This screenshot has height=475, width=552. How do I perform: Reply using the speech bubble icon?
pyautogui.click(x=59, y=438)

——

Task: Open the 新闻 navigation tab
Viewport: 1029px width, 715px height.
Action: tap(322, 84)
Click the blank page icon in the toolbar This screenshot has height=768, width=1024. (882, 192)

——

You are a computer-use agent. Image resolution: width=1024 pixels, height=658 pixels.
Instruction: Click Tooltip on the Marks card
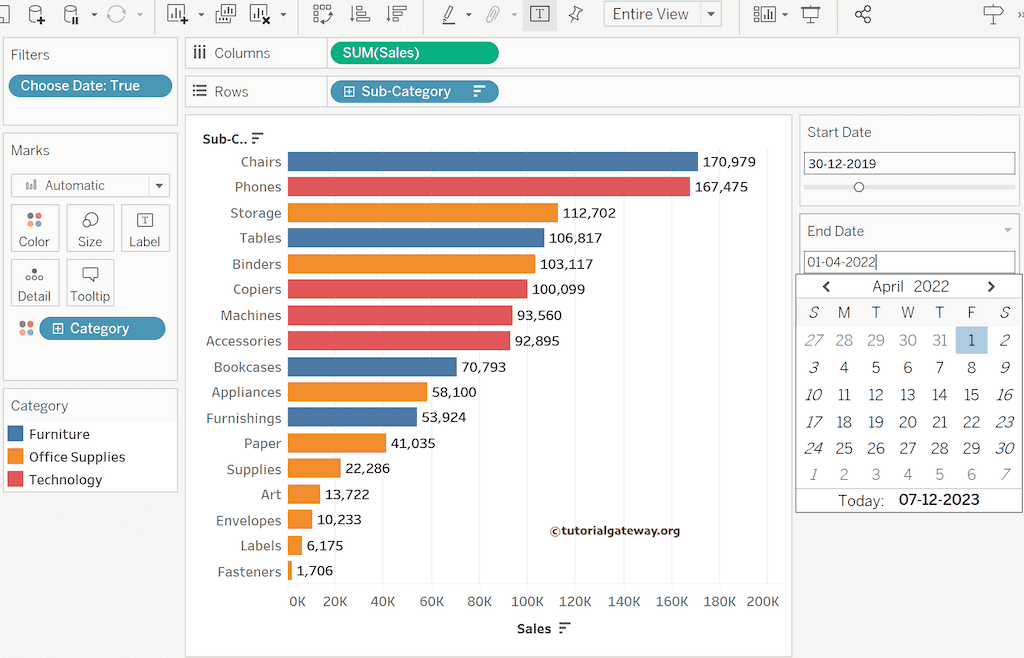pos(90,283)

——

§ **PROBLEM**: Within the material above, extract exactly the lines that start at the line containing "Viewport: 1029px width, 715px height." and stop after the line containing "Click the blank", and only those.

§ **EXERCISE OUTPUT**:
Viewport: 1029px width, 715px height.
Action: tap(322, 84)
Click the blank page icon in the toolbar This screenshot has height=768, width=1024. (882, 192)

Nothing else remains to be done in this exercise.